Kemudian bergerak menuju China.  

Topan ini diperkirakan akan menghantam Kota Wenzhou di China timur, yang berpenduduk 10 juta jiwa, pada Minggu (12/7/2026) pagi.

Hembusan angin kencang sudah mulai dirasakan oleh warga Taiwan pada Sabtu (11/7/2026) pagi.

Hampir semua kota dan kabupaten di Taiwan telah menetapkan hari libur topan pada Sabtu (11/7/2026) hari ini.

Kebijakan ini membuat kantor pemerintahan dan sekolah yang sedianya beraktivitas di akhir pekan ditutup sementara.

Pemerintah Taiwan pun sudah mengevakuasi lebih dari 14.000 warga dari wilayah pegunungan seiring dengan shutdown di pulau tersebut.  

Baca juga: Potret Pembuangan Sampah Liar di Ring Road Madukismo, Berbulan-bulan Dibiarkan

Keputusan pemerintah Taiwan ini diambil untuk mengantisipasi dampak buruk dari Topan Bavi ini.

Kekuatan Topan Bavi sendiri terpantau mulai melemah secara bertahap dan jalurnya diproyeksikan tidak akan menghantam daratan Taiwan secara langsung.

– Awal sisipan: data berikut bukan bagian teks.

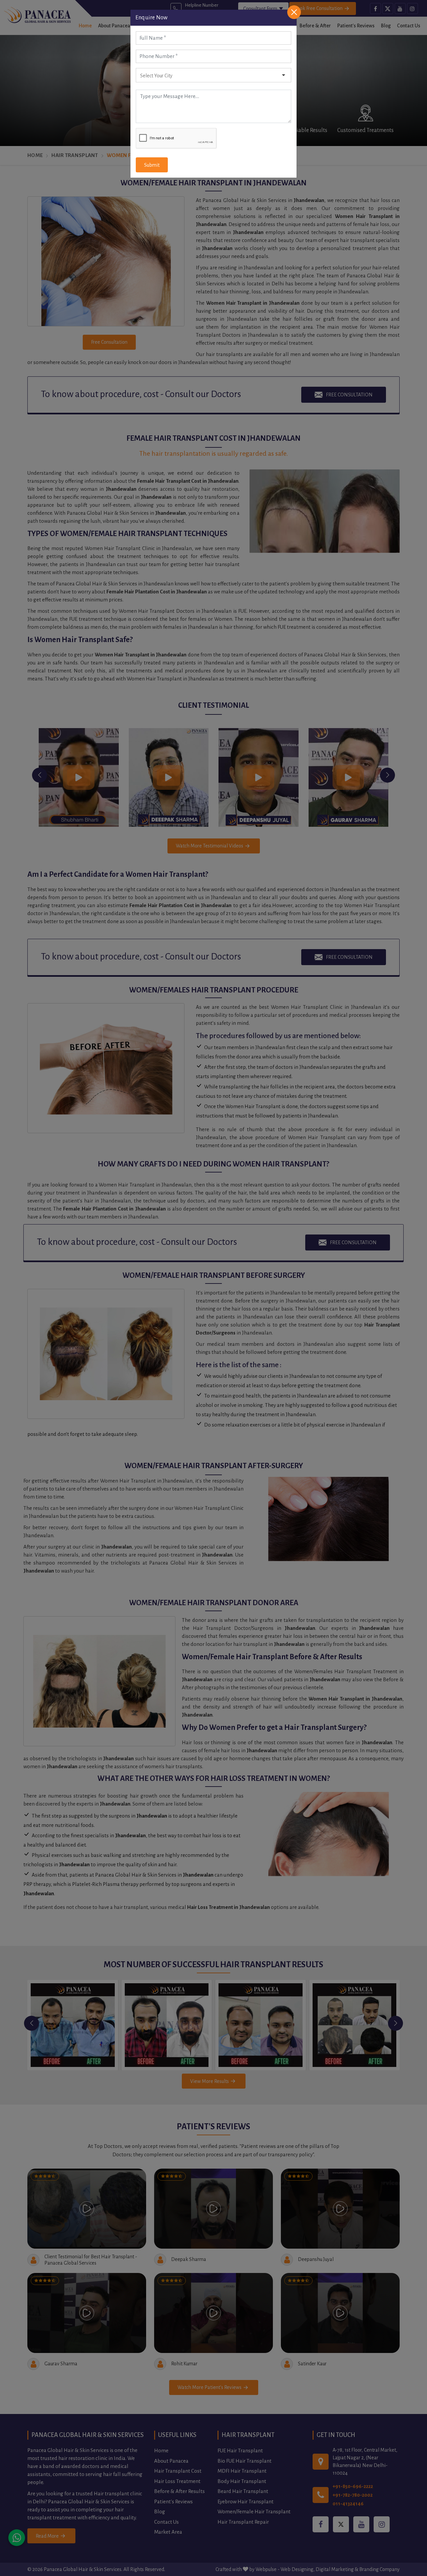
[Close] (294, 12)
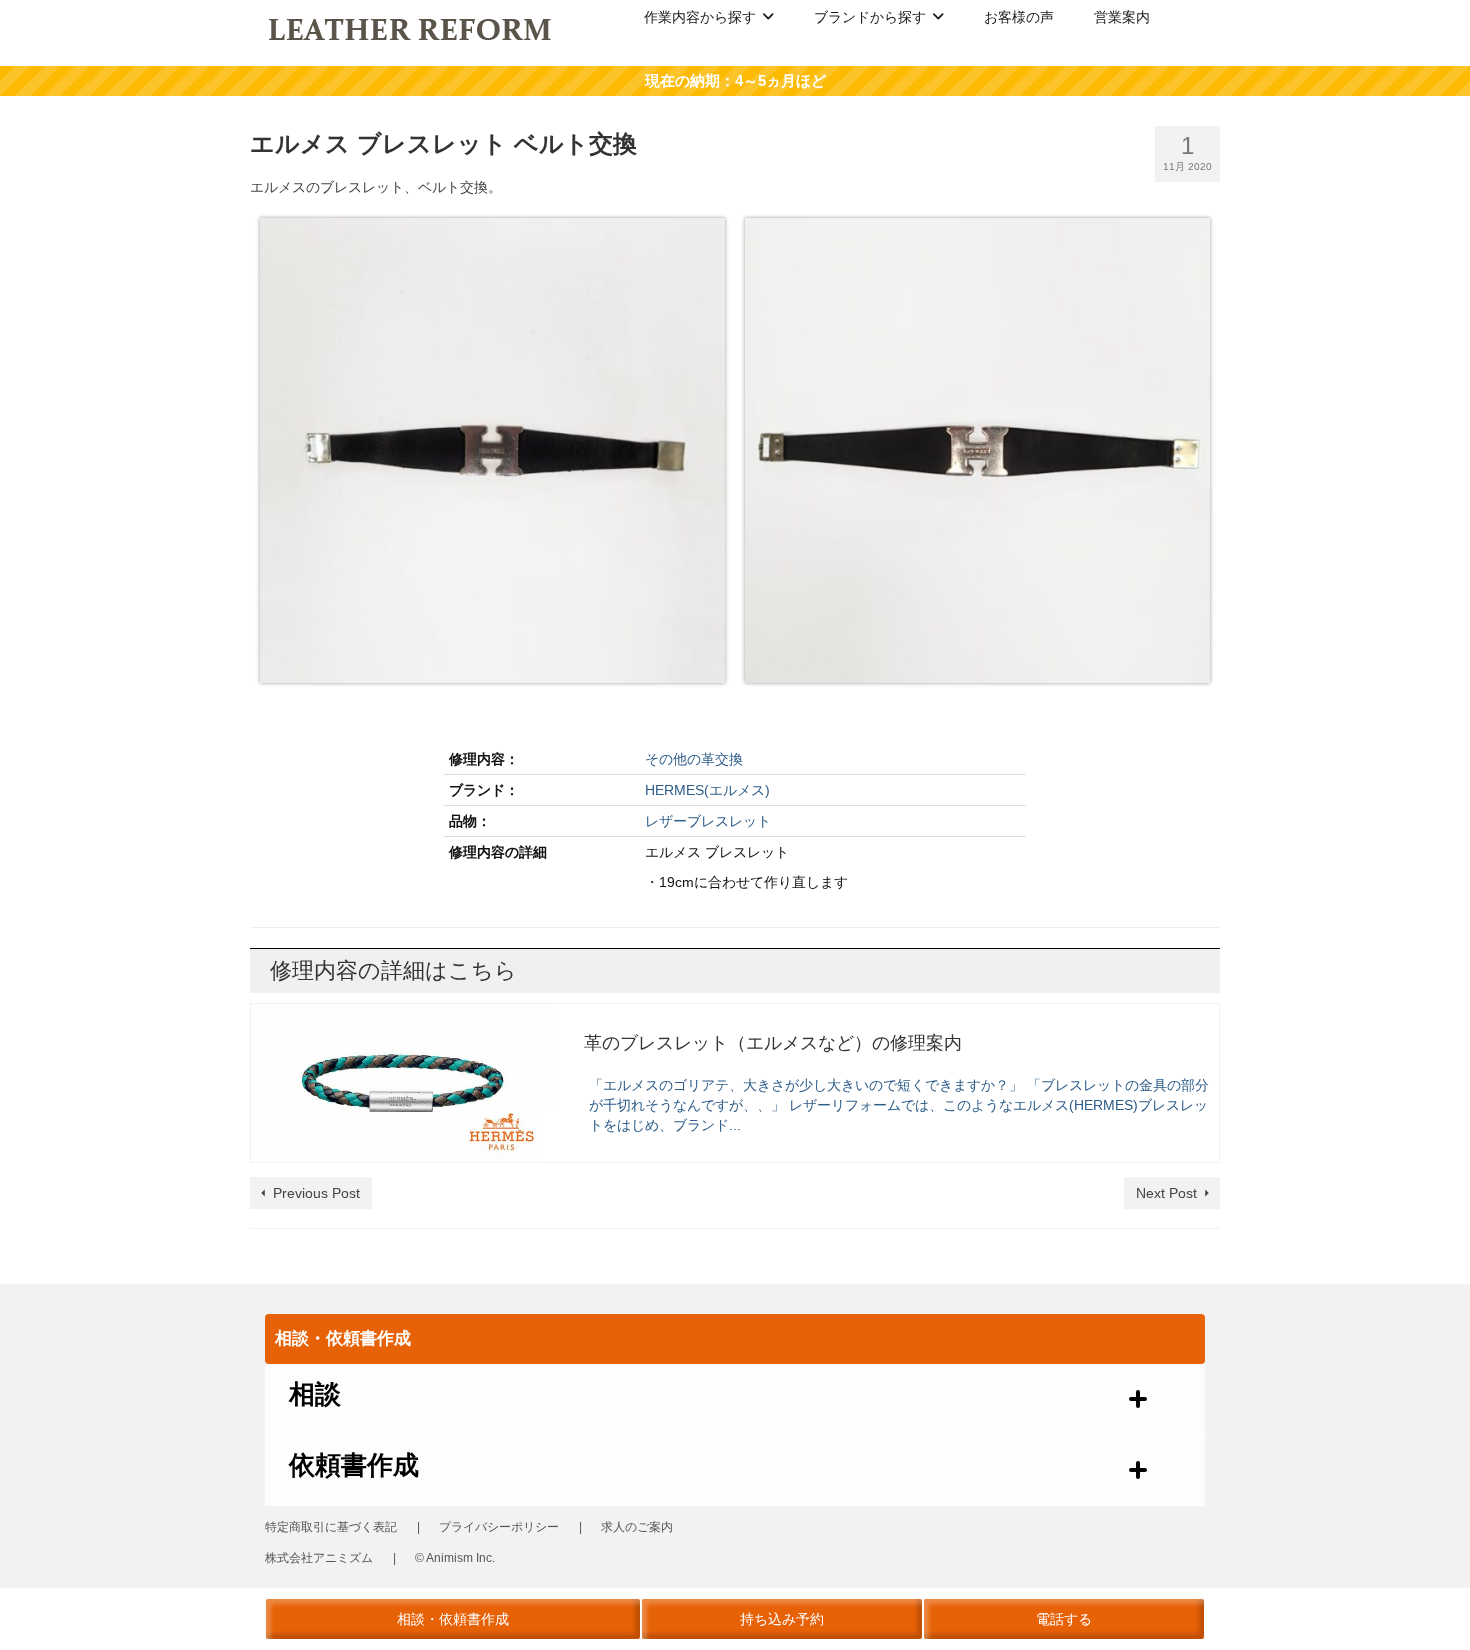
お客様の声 (1019, 17)
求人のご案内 (637, 1527)
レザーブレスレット (708, 821)
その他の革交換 (694, 759)
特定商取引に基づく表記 (331, 1527)
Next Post (1166, 1193)
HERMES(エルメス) (707, 790)
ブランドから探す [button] (870, 17)
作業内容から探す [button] (700, 17)
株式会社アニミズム (319, 1558)
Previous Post (316, 1193)
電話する (1064, 1619)
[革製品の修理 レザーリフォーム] (411, 28)
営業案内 (1122, 17)
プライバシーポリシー (499, 1527)
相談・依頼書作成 (453, 1619)
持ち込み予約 (782, 1619)
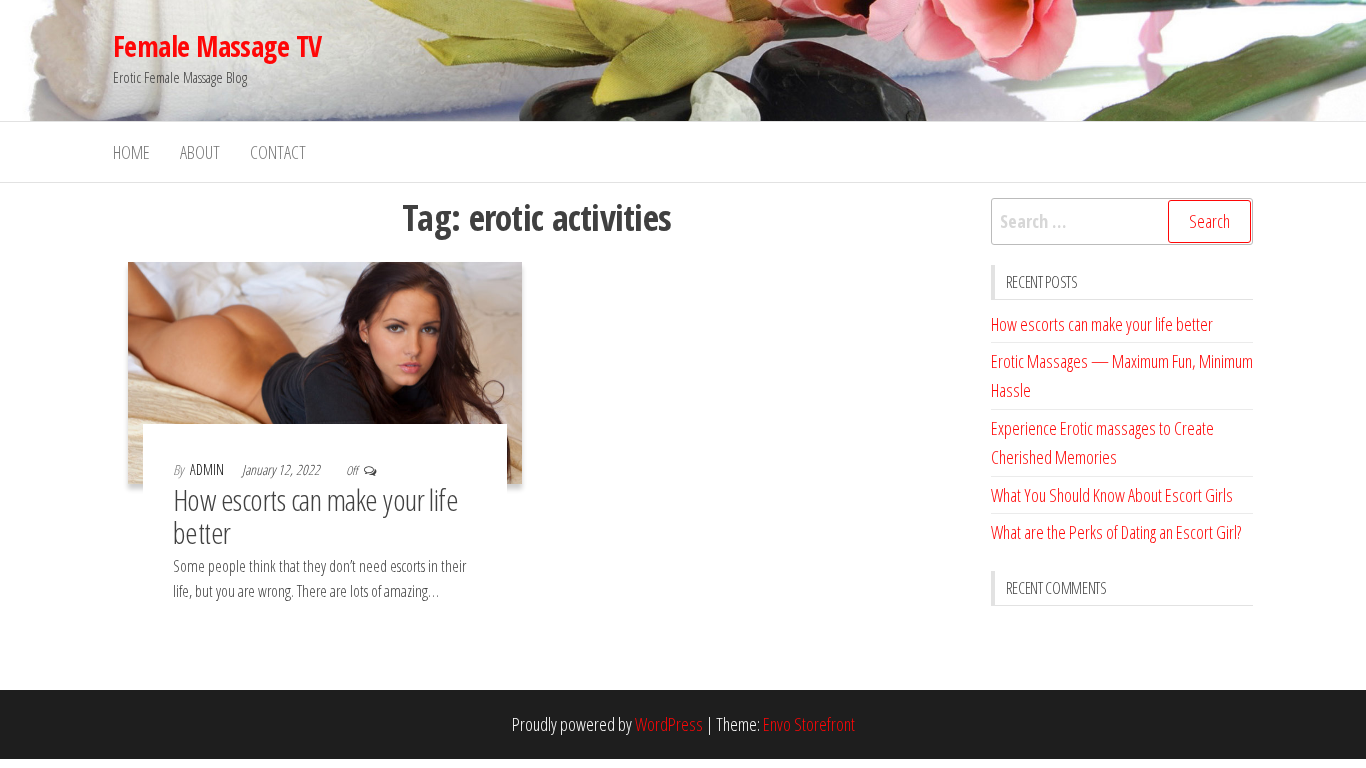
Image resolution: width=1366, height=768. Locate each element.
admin (208, 469)
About (200, 152)
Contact (278, 152)
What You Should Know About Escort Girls (1112, 495)
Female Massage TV (217, 46)
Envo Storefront (809, 724)
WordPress (669, 724)
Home (131, 152)
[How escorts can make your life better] (325, 371)
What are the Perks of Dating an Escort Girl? (1116, 532)
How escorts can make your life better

Dampak badai ini juga melumpuhkan sektor penerbangan, di mana sebanyak 917 penerbangan internasional dan seluruh 274 penerbangan domestik terpaksa dibatalkan. 

Sementara itu, jalur kereta api cepat yang menghubungkan wilayah utara dan selatan tetap beroperasi, namun dengan jadwal perjalanan yang dikurangi.

Salah seorang warga bernama Yeh Mao-hsiung (68) mengaku angin memang sedikit kencang.

Namun dia mengaku tidak begitu khawatir.

"Tidak apa-apa, ini tidak begitu serius. Hanya anginnya saja yang sedikit lebih kencang," ujar salah satu warga Taipei, Yeh Mao-hsiung (68), yang tengah berjalan-jalan pagi bersama anjing peliharaannya.